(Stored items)
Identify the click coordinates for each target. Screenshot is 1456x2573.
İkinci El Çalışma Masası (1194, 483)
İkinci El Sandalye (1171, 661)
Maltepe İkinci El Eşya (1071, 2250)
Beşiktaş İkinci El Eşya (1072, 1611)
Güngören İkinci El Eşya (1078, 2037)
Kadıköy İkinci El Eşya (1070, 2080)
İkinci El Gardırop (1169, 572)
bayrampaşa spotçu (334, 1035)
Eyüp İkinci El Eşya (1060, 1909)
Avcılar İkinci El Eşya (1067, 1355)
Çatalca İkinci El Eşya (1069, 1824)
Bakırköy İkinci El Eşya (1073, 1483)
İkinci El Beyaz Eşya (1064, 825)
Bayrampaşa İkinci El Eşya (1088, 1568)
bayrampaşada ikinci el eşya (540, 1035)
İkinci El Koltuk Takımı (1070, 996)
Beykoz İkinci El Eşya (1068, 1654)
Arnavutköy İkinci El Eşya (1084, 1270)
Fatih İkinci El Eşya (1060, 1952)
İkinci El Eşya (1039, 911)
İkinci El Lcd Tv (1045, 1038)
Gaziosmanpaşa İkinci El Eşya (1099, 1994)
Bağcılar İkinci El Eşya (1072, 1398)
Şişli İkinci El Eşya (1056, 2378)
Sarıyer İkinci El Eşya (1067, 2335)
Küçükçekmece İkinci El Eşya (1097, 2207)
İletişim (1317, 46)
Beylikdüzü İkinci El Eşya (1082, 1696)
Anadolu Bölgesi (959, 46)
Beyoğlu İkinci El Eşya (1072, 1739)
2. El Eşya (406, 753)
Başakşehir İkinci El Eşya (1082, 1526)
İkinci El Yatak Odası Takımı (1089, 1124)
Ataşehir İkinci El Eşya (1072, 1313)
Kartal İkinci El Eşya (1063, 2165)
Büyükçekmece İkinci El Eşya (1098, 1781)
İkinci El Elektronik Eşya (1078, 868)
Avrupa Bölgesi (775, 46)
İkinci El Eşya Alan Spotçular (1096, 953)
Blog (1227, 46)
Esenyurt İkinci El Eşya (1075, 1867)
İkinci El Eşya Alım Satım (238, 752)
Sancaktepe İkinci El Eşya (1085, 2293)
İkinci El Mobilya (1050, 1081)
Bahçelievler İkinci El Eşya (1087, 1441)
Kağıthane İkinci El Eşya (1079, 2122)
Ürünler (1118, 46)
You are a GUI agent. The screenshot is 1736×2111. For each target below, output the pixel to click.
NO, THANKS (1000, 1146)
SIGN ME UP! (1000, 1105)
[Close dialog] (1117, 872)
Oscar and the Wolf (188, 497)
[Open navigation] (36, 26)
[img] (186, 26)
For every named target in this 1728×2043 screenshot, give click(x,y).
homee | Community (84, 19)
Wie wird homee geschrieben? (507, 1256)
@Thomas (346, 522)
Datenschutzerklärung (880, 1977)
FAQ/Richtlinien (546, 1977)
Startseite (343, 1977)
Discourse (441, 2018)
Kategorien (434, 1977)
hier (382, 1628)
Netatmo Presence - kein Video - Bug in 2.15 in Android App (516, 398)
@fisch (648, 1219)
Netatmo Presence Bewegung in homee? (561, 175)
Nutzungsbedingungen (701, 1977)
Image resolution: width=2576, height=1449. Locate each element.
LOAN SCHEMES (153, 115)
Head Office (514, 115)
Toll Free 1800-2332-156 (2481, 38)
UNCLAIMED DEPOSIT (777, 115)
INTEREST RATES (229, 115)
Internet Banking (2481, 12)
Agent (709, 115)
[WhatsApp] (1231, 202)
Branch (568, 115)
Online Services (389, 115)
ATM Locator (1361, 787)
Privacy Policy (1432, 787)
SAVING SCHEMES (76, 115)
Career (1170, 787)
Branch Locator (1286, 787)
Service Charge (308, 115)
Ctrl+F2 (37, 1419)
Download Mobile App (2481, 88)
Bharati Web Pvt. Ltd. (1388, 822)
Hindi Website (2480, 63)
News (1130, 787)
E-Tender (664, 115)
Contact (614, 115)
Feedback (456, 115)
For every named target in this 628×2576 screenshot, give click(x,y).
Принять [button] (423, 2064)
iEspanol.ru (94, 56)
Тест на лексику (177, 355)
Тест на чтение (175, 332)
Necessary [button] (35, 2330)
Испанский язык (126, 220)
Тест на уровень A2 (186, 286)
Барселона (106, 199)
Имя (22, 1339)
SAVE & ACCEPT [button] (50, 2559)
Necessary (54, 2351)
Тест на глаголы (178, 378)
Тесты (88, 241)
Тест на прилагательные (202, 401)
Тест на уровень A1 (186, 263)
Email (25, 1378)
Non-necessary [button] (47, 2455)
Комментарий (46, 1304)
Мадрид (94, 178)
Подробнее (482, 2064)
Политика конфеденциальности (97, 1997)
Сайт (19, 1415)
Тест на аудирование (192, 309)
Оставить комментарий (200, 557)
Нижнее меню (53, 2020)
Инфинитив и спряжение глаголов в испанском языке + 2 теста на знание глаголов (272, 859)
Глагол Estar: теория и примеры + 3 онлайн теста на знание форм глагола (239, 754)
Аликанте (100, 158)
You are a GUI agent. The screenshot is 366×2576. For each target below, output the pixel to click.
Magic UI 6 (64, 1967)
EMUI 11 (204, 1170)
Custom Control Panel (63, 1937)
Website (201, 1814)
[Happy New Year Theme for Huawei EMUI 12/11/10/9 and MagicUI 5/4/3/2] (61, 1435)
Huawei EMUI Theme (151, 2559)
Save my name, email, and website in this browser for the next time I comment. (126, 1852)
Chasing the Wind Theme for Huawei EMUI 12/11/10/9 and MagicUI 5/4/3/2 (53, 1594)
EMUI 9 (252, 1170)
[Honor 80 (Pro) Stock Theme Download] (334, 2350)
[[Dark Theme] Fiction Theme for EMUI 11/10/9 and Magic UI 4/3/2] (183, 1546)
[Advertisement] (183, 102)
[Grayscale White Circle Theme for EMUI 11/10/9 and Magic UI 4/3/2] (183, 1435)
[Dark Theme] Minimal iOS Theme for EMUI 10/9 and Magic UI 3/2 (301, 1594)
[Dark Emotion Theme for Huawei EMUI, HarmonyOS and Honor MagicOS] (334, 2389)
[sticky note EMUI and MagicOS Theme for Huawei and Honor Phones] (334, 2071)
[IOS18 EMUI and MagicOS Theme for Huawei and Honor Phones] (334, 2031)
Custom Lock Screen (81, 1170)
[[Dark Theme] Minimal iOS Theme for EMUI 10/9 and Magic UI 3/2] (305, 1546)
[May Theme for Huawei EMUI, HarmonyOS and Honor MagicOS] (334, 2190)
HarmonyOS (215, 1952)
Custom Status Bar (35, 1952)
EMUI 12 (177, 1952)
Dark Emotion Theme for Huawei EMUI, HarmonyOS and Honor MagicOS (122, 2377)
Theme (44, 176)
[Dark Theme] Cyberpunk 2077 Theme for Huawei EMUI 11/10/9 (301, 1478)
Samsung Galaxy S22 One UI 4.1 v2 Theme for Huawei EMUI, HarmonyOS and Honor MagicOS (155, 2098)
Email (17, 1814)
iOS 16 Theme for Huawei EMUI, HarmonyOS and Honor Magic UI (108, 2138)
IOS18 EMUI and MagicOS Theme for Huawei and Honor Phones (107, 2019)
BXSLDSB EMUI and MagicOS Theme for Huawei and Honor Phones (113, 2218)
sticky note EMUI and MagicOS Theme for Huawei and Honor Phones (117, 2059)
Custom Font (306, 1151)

■ **Brief**
Return every line from the start of the items down to the line containing "Esenyurt İkinci El Eşya (1075, 1867)", both ends included, reproducing each line verbatim.

■ **Complete output**
Identify the click coordinates for each target. Screenshot is 1456x2573.
İkinci El Çalışma Masası (1194, 483)
İkinci El Sandalye (1171, 661)
Maltepe İkinci El Eşya (1071, 2250)
Beşiktaş İkinci El Eşya (1072, 1611)
Güngören İkinci El Eşya (1078, 2037)
Kadıköy İkinci El Eşya (1070, 2080)
İkinci El Gardırop (1169, 572)
bayrampaşa spotçu (334, 1035)
Eyüp İkinci El Eşya (1060, 1909)
Avcılar İkinci El Eşya (1067, 1355)
Çatalca İkinci El Eşya (1069, 1824)
Bakırköy İkinci El Eşya (1073, 1483)
İkinci El Beyaz Eşya (1064, 825)
Bayrampaşa İkinci El Eşya (1088, 1568)
bayrampaşada ikinci el eşya (540, 1035)
İkinci El Koltuk Takımı (1070, 996)
Beykoz İkinci El Eşya (1068, 1654)
Arnavutköy İkinci El Eşya (1084, 1270)
Fatih İkinci El Eşya (1060, 1952)
İkinci El Eşya (1039, 911)
İkinci El Lcd Tv (1045, 1038)
Gaziosmanpaşa İkinci El Eşya (1099, 1994)
Bağcılar İkinci El Eşya (1072, 1398)
Şişli İkinci El Eşya (1056, 2378)
Sarıyer İkinci El Eşya (1067, 2335)
Küçükçekmece İkinci El Eşya (1097, 2207)
İletişim (1317, 46)
Beylikdüzü İkinci El Eşya (1082, 1696)
Anadolu Bölgesi (959, 46)
Beyoğlu İkinci El Eşya (1072, 1739)
2. El Eşya (406, 753)
Başakşehir İkinci El Eşya (1082, 1526)
İkinci El Yatak Odası Takımı (1089, 1124)
Ataşehir İkinci El Eşya (1072, 1313)
Kartal İkinci El Eşya (1063, 2165)
Büyükçekmece İkinci El Eşya (1098, 1781)
İkinci El Elektronik Eşya (1078, 868)
Avrupa Bölgesi (775, 46)
İkinci El Eşya Alan Spotçular (1096, 953)
Blog (1227, 46)
Esenyurt İkinci El Eşya (1075, 1867)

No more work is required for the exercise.